**EXERCISE DETAILS:**
Only one stretch of the data below should be repeated: the lines from the line containing "Image resolution: width=668" through the line containing "Click the Chief", inclusive, exactly as they are.

**TASK DATA:**
────────────────────

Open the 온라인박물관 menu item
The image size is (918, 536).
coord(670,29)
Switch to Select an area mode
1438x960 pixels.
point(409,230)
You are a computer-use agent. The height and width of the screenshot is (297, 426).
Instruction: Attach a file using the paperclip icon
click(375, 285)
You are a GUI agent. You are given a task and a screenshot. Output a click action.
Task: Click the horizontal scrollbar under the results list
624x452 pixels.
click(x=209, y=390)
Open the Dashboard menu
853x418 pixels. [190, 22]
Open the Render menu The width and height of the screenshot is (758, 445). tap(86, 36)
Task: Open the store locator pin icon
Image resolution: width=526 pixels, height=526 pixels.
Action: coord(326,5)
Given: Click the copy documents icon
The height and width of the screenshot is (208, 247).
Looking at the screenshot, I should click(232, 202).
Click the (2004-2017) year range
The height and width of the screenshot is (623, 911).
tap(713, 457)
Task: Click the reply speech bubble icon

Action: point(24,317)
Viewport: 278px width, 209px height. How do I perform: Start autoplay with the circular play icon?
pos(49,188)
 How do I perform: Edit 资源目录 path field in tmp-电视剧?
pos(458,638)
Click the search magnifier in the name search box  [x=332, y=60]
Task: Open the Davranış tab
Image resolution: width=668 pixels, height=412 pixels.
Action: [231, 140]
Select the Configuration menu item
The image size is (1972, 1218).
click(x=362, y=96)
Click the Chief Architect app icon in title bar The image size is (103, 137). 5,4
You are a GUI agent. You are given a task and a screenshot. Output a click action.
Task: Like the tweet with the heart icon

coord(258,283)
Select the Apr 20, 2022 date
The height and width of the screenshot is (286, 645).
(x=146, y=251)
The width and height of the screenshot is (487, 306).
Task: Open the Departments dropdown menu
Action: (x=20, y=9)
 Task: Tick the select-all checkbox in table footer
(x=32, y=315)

────────────────────

**RESULT FOR THIS TASK:**
Image resolution: width=668 pixels, height=412 pixels.
Action: [231, 140]
Select the Configuration menu item
The image size is (1972, 1218).
click(x=362, y=96)
Click the Chief Architect app icon in title bar The image size is (103, 137). 5,4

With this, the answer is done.